- Prompt
Turn the items below into a numbered list with one line per number, leaving out any blank lines.

- Provided records
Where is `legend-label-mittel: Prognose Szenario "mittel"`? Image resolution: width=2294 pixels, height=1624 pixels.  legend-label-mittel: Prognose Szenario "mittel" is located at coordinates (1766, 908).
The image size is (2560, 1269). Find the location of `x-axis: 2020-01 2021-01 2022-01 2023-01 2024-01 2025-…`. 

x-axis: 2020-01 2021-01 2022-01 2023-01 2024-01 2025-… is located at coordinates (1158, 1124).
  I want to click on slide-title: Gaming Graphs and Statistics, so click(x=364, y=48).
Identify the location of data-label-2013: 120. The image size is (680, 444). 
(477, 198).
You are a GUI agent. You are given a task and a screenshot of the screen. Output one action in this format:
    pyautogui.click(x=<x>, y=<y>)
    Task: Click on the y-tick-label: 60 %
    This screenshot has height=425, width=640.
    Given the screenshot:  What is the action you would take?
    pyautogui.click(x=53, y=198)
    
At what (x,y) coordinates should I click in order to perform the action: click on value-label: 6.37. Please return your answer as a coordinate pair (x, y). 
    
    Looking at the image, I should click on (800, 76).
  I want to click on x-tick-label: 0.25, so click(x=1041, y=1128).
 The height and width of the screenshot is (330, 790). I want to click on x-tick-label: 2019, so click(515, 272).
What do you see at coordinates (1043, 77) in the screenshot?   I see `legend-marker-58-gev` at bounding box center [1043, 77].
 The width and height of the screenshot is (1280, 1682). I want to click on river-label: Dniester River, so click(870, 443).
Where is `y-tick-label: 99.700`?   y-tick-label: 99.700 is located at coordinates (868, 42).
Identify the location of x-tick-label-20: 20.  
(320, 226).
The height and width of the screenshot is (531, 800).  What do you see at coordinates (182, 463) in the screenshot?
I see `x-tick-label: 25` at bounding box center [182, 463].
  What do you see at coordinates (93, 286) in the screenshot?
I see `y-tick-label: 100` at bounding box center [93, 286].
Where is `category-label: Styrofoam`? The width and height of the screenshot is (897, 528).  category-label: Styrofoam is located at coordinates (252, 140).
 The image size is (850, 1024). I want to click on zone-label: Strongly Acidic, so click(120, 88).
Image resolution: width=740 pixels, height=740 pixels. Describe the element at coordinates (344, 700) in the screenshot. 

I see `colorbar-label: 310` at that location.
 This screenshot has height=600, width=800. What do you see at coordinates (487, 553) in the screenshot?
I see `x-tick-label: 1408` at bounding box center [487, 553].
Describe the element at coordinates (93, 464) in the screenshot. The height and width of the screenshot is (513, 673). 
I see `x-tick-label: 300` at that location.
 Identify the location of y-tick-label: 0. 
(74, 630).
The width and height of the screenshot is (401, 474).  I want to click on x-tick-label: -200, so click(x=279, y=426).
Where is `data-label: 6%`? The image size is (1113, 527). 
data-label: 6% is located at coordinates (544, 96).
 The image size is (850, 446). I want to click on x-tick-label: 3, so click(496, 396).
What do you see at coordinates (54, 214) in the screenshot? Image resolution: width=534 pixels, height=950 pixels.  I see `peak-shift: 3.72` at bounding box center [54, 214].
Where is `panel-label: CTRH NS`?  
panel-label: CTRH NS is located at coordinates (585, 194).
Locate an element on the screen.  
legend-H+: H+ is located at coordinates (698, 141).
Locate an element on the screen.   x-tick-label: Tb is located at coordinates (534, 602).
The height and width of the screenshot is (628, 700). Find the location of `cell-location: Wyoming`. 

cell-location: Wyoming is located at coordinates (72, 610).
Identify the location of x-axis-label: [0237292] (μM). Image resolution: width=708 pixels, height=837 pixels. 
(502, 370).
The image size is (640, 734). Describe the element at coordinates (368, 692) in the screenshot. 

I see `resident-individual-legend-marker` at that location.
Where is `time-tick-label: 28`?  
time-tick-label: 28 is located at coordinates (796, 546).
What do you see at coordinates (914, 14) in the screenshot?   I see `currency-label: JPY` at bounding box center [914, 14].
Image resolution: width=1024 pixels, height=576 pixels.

- Solved problem
1. Where is `legend-label-mittel: Prognose Szenario "mittel"`? Image resolution: width=2294 pixels, height=1624 pixels.  legend-label-mittel: Prognose Szenario "mittel" is located at coordinates (1766, 908).
2. The image size is (2560, 1269). Find the location of `x-axis: 2020-01 2021-01 2022-01 2023-01 2024-01 2025-…`. 
3. x-axis: 2020-01 2021-01 2022-01 2023-01 2024-01 2025-… is located at coordinates (1158, 1124).
4.   I want to click on slide-title: Gaming Graphs and Statistics, so click(x=364, y=48).
5. Identify the location of data-label-2013: 120. The image size is (680, 444). 
6. (477, 198).
7. You are a GUI agent. You are given a task and a screenshot of the screen. Output one action in this format:
8.     pyautogui.click(x=<x>, y=<y>)
9.     Task: Click on the y-tick-label: 60 %
10.     This screenshot has height=425, width=640.
11.     Given the screenshot:  What is the action you would take?
12.     pyautogui.click(x=53, y=198)
13. At what (x,y) coordinates should I click in order to perform the action: click on value-label: 6.37. Please return your answer as a coordinate pair (x, y). 
14.     Looking at the image, I should click on (800, 76).
15.   I want to click on x-tick-label: 0.25, so click(x=1041, y=1128).
16.  The height and width of the screenshot is (330, 790). I want to click on x-tick-label: 2019, so click(515, 272).
17. What do you see at coordinates (1043, 77) in the screenshot?   I see `legend-marker-58-gev` at bounding box center [1043, 77].
18.  The width and height of the screenshot is (1280, 1682). I want to click on river-label: Dniester River, so click(870, 443).
19. Where is `y-tick-label: 99.700`?   y-tick-label: 99.700 is located at coordinates (868, 42).
20. Identify the location of x-tick-label-20: 20.  
21. (320, 226).
22. The height and width of the screenshot is (531, 800).  What do you see at coordinates (182, 463) in the screenshot?
23. I see `x-tick-label: 25` at bounding box center [182, 463].
24.   What do you see at coordinates (93, 286) in the screenshot?
25. I see `y-tick-label: 100` at bounding box center [93, 286].
26. Where is `category-label: Styrofoam`? The width and height of the screenshot is (897, 528).  category-label: Styrofoam is located at coordinates (252, 140).
27.  The image size is (850, 1024). I want to click on zone-label: Strongly Acidic, so click(120, 88).
28. Image resolution: width=740 pixels, height=740 pixels. Describe the element at coordinates (344, 700) in the screenshot. 
29. I see `colorbar-label: 310` at that location.
30.  This screenshot has height=600, width=800. What do you see at coordinates (487, 553) in the screenshot?
31. I see `x-tick-label: 1408` at bounding box center [487, 553].
32. Describe the element at coordinates (93, 464) in the screenshot. The height and width of the screenshot is (513, 673). 
33. I see `x-tick-label: 300` at that location.
34.  Identify the location of y-tick-label: 0. 
35. (74, 630).
36. The width and height of the screenshot is (401, 474).  I want to click on x-tick-label: -200, so click(x=279, y=426).
37. Where is `data-label: 6%`? The image size is (1113, 527). 
38. data-label: 6% is located at coordinates (544, 96).
39.  The image size is (850, 446). I want to click on x-tick-label: 3, so click(496, 396).
40. What do you see at coordinates (54, 214) in the screenshot? Image resolution: width=534 pixels, height=950 pixels.  I see `peak-shift: 3.72` at bounding box center [54, 214].
41. Where is `panel-label: CTRH NS`?  
42. panel-label: CTRH NS is located at coordinates (585, 194).
43. Locate an element on the screen.  
44. legend-H+: H+ is located at coordinates (698, 141).
45. Locate an element on the screen.   x-tick-label: Tb is located at coordinates (534, 602).
46. The height and width of the screenshot is (628, 700). Find the location of `cell-location: Wyoming`. 
47. cell-location: Wyoming is located at coordinates (72, 610).
48. Identify the location of x-axis-label: [0237292] (μM). Image resolution: width=708 pixels, height=837 pixels. 
49. (502, 370).
50. The image size is (640, 734). Describe the element at coordinates (368, 692) in the screenshot. 
51. I see `resident-individual-legend-marker` at that location.
52. Where is `time-tick-label: 28`?  
53. time-tick-label: 28 is located at coordinates (796, 546).
54. What do you see at coordinates (914, 14) in the screenshot?   I see `currency-label: JPY` at bounding box center [914, 14].
55. Image resolution: width=1024 pixels, height=576 pixels.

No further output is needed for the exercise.